Le génocide rwandais a choqué le monde entier même si, au lendemain de l'extermination des Juifs, tous avaient promis de lutter contre le crime de génocide en adoptant en 1948 une convention pour sa répression. Ce texte est resté largement lettre morte, et l'indignation soulevée au lendemain des massacres au Rwanda n'a pas empêché un autre génocide de se produire, un an plus tard, à Srebrenica, en Bosnie.

Pourtant, la communauté internationale dispose maintenant de tout un arsenal juridique et des moyens de le mettre en branle dès les premiers signes de génocide ou de crimes de masse. Et c'est vrai que la structure juridique est impressionnante. À la Convention de 1948 s'est ajoutée une nouvelle norme, la Responsabilité de protéger, pilotée par le Canada il y a 15 ans. Celle-ci invite les États à intervenir dans les affaires intérieures d'un autre État qui ne peut ou ne veut empêcher un génocide, des crimes contre l'humanité ou des crimes de guerre.

Un tribunal permanent, la Cour pénale internationale, et des tribunaux ad hoc sur le Rwanda, la Sierra Leone et l'ex-Yougoslavie ont été créés pour juger les criminels. Des chefs d'État en exercice, comme le président du Soudan, sont aujourd'hui sous le coup d'un mandat d'arrêt pour crime de génocide. Dans certaines opérations de paix, les Casques bleus ont pour mandat de protéger les civils et de capturer des criminels.

Et pourtant, des crimes à grande échelle se produisent encore sur la planète. En Syrie, la guerre civile a fait à ce jour 200 000 morts. Au Soudan du Sud, des centaines d'habitants sont tués dans l'indifférence générale. En Centrafrique, les populations musulmanes sont victimes de milices chrétiennes qui se vengent des exactions subies par la rébellion à majorité musulmane de la Séléka. Ce cycle infernal de violences est souvent le premier signe d'une catastrophe à venir, affirmait récemment à La Presse le général Roméo Dallaire, commandant des Casques bleus de l'ONU au Rwanda.

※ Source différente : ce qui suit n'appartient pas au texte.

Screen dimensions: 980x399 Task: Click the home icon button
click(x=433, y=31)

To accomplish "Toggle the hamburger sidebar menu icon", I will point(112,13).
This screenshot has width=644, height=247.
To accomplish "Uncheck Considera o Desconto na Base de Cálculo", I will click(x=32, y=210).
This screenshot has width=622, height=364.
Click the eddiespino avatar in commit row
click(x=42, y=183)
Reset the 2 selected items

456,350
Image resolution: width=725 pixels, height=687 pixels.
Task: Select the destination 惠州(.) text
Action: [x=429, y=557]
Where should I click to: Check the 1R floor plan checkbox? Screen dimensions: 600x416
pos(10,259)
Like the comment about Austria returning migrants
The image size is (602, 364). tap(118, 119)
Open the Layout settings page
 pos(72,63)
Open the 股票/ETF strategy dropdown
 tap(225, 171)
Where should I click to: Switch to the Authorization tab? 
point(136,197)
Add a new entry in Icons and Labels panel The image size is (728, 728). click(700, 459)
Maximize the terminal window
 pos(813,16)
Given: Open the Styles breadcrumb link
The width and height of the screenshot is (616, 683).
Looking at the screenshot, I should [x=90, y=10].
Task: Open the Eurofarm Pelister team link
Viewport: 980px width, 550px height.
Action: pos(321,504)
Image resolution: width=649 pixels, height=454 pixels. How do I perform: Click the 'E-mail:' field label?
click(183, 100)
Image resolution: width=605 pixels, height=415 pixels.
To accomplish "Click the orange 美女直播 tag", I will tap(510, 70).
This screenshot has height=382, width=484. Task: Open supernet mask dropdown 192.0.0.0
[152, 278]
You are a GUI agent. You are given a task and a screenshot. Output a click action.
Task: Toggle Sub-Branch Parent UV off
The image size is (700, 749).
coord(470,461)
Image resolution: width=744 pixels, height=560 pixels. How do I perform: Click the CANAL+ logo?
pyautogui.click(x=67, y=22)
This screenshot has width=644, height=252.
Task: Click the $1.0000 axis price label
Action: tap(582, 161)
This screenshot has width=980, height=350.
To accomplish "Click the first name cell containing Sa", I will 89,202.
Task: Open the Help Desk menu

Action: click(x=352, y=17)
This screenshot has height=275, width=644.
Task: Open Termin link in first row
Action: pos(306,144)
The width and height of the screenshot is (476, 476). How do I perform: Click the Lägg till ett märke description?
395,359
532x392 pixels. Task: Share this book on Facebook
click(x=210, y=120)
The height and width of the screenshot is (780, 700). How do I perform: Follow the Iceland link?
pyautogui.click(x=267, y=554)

Si la structure juridique est en place pour faire face aux crimes de génocide ou aux crimes de masse, il faut une volonté politique et des moyens financiers et logistiques afin de les prévenir ou de les stopper. Or, soulignait lundi le secrétaire général de l'ONU, Ban Ki-moon, « la communauté internationale se révèle souvent réticente à agir, parfois même lorsque des atrocités se produisent. » Les raisons peuvent varier, « cela va de notions différentes de l'intérêt national, à la complexité et aux risques d'une situation donnée, en passant par le sentiment de manquer de moyens », disait-il.

Et les auteurs de crimes connaissent bien ces réticences. Les menaces et les pressions n'ont qu'une efficacité limitée sur des groupes et même des gouvernements convaincus qu'à Paris, à Montréal ou à New York, personne ne veut mourir pour le Rwanda ou la Centrafrique.

Y a-t-il risque de génocide en Centrafrique ? La question se pose au moment où la haine entre communautés religieuses a atteint un point tel que l'ONU commence à évacuer des musulmans vers des secteurs plus sûrs. En même temps, il y a sur place quelque 8000 soldats français et africains, ce qui n'était pas le cas au Rwanda.

Malgré les demandes de renforts, le Canada, lui, est totalement absent sur le terrain, le gouvernement étant plus préoccupé par l'Ukraine et le vote des Canadiens d'origine ukrainienne. Il n'y a pas de Centrafricains ici, donc on s'en lave les mains. C'est cette indifférence qui permet la commission du crime.